Wheeler has expressed frustration that it’s taken this long to find a clear path forward through the city. For months, there’s been infighting between the Lollipop Guild and the city, with nonstop emails and Wheeler accusing city officials of stonewalling his efforts, allegations that the city denies. 

Wheeler also recently accused Mayor Pro-tem Chad Taylor of inappropriate behavior. After city officials were told to limit their interactions with Wheeler, Taylor invited Wheeler to his private company, The Silver Agency, and sent him home with an apology letter and $150 worth of gift cards. 

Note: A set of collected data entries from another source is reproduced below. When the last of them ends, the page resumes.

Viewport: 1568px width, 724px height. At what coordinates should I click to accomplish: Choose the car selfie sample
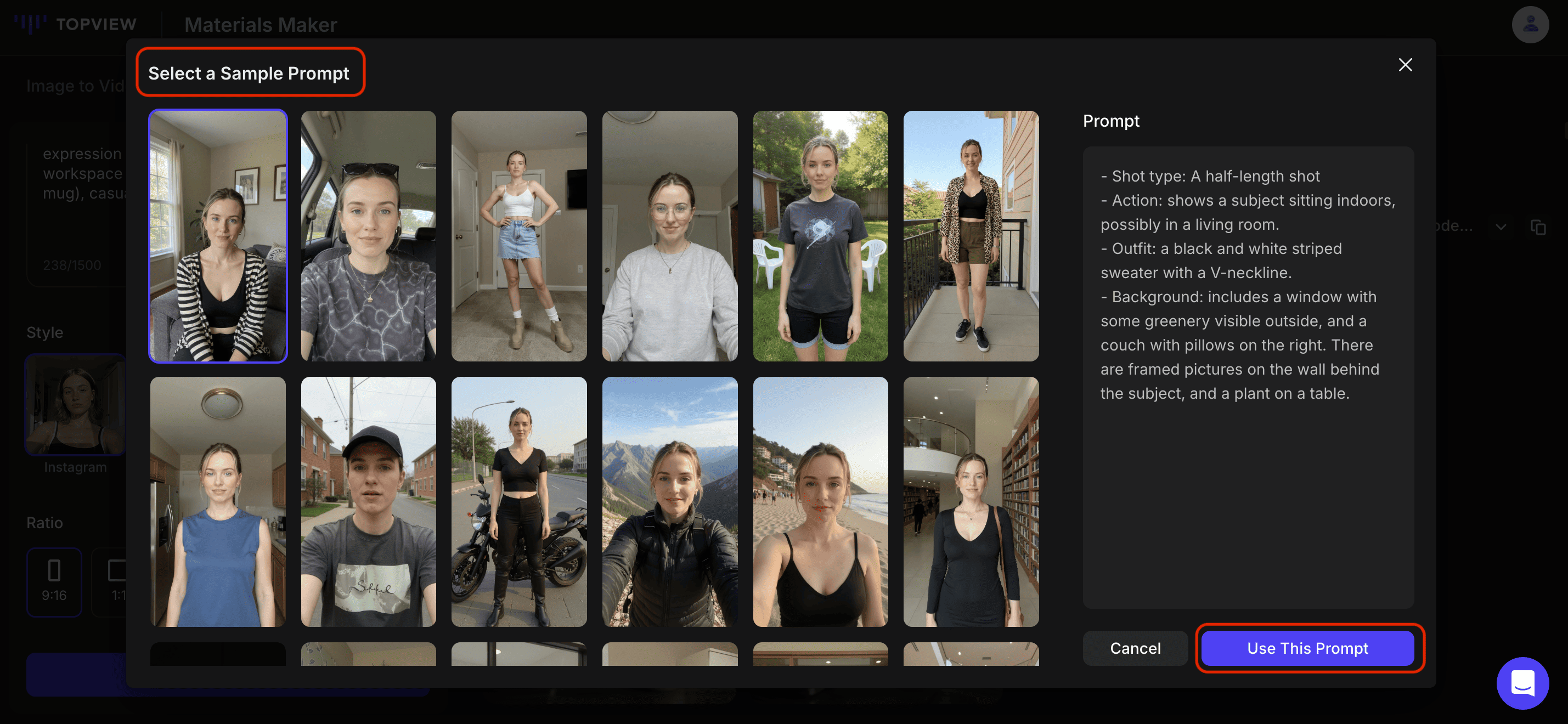coord(368,236)
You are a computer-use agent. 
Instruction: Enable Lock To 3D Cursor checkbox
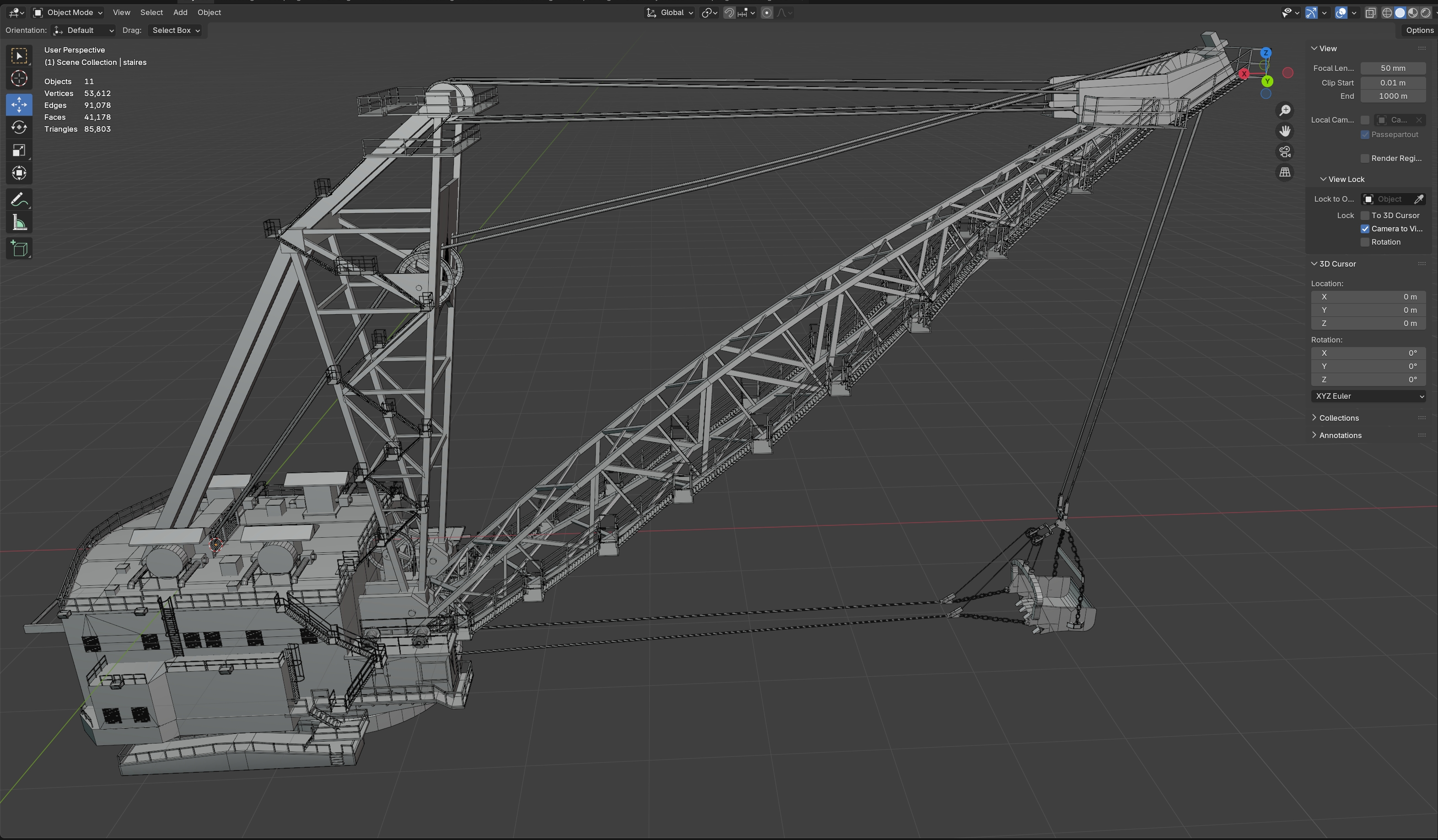1365,215
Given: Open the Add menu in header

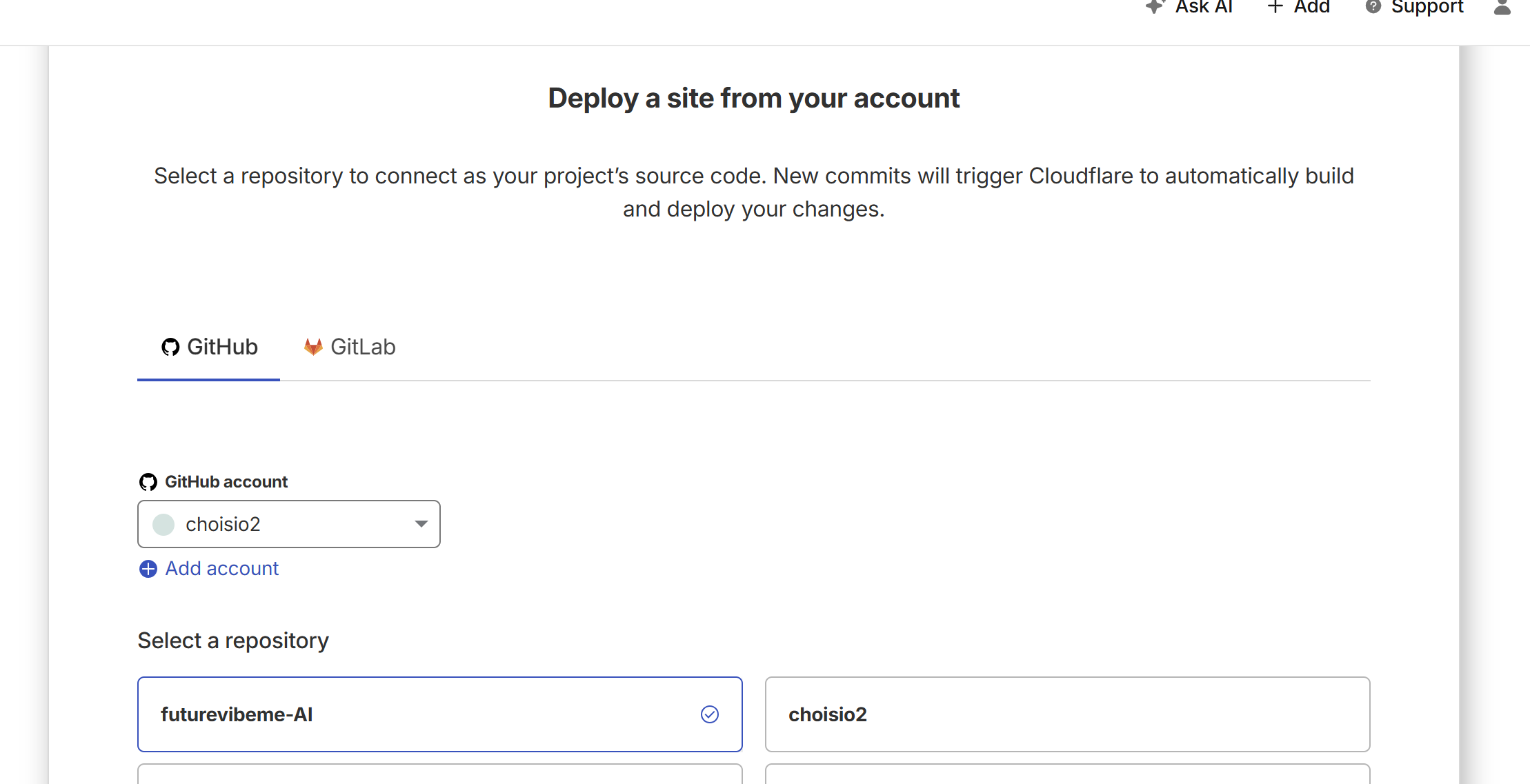Looking at the screenshot, I should (1311, 6).
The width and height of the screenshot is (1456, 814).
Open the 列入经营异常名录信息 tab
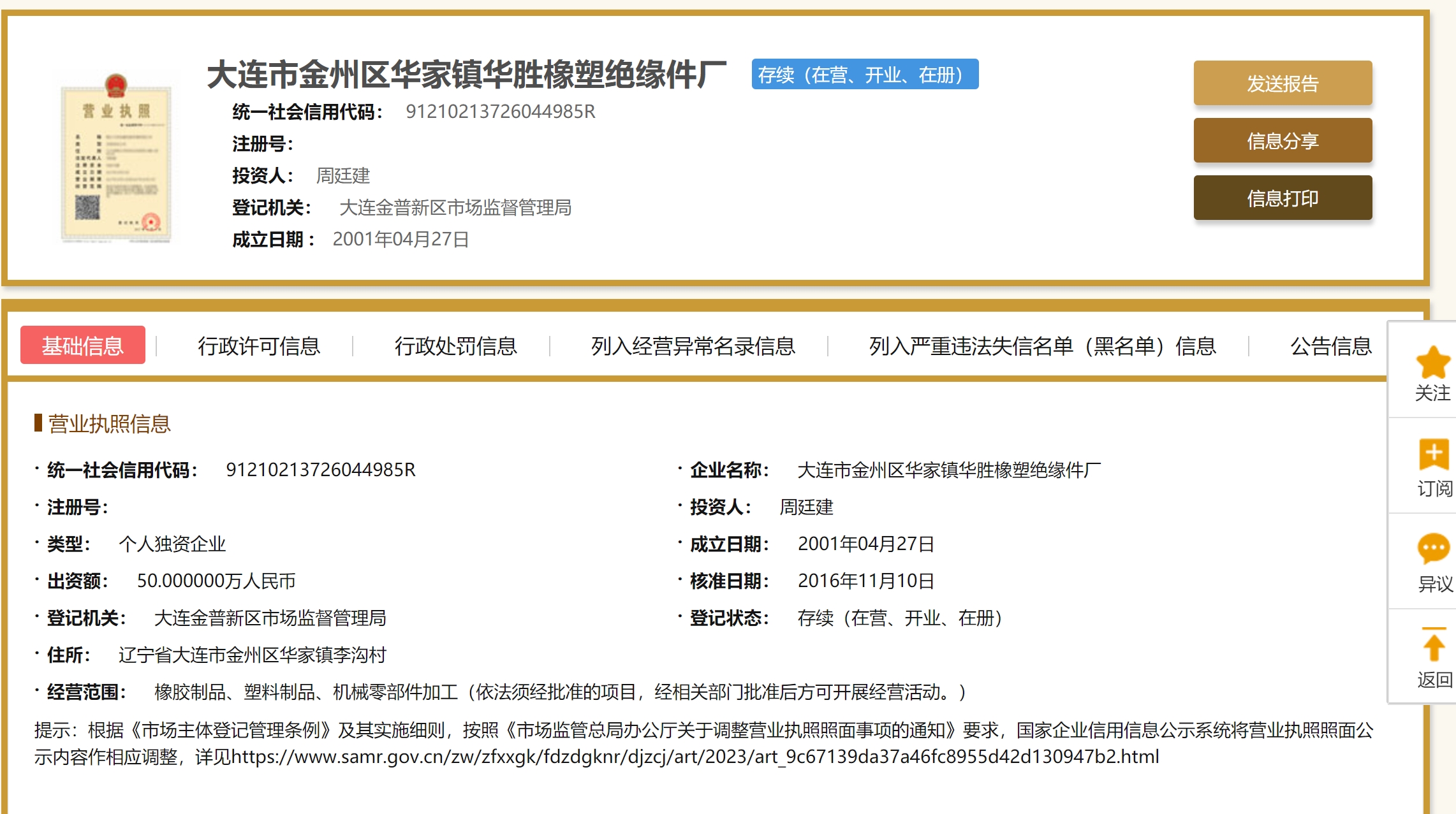pyautogui.click(x=693, y=345)
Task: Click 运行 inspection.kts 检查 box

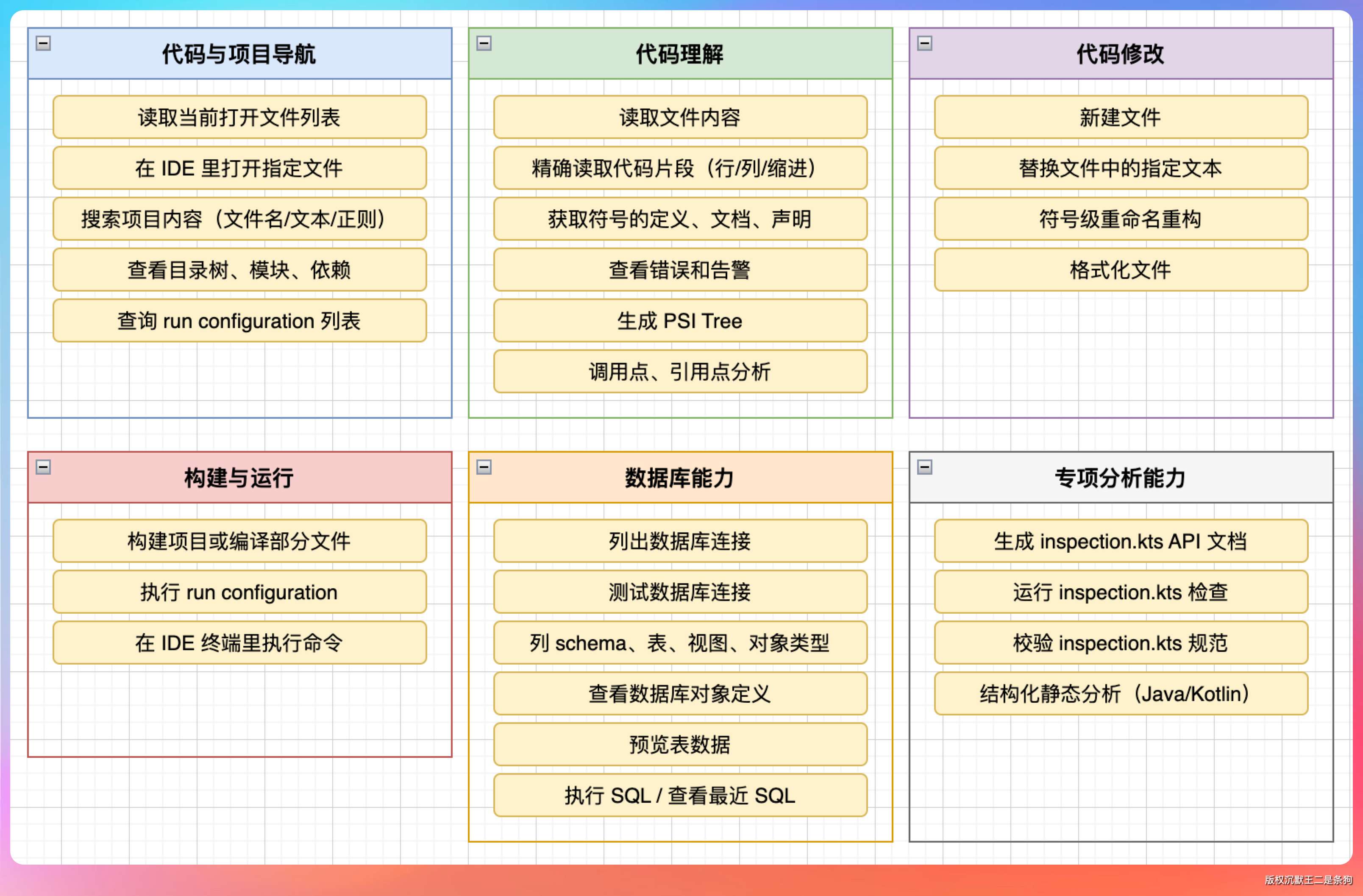Action: coord(1120,592)
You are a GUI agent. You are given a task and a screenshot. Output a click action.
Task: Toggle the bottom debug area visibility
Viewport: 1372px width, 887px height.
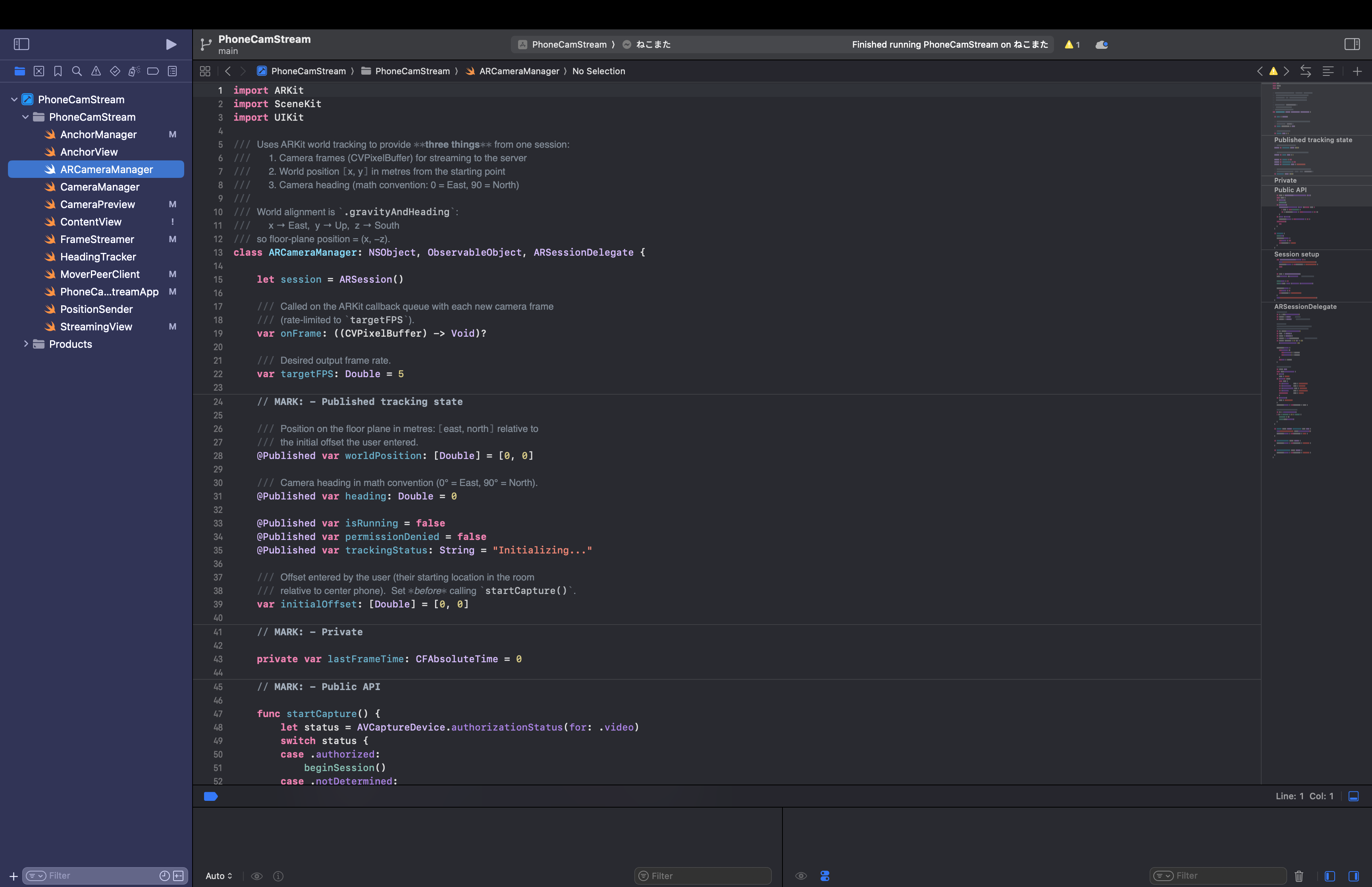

Wheeler called the move “bribery,” and said it came after he made it clear he was angry about some of Taylor’s behavior.

Taylor, along with Anderson, maintain that he was acting as a private citizen, and that he did nothing wrong. 

“I wasn’t meeting as a city councilor,” Taylor said. “I know of so many elected officials that have donated to (the Lollipop Guild) … mine was to him and his husband so they could go have dinner together.”

According to Baraconi, Wheeler’s attempt to get a variance could take anywhere from three to four months. Before then, other legal options are available, like a painted fence or flag poles. 

Wheeler said while getting a billboard on the property is one of his priorities, he ultimately wants to see welcoming pride flags all around the county. 

“I would love to see them everywhere,” he said. “That’s what I wanted the whole time.”

Meanwhile, the Lollipop Guild is marching on with other campaigns, and has given out at least one large pride sign, reading “Lewis County Welcomes Everyone,” which is hanging as a sun-shade on McFiler’s outdoor patio in Chehalis. They continue to deliver “Rural Americans Against Racism” signs, and have recently started a new collaboration with a Chehalis resident called the “Chehalis Friendship Fence.”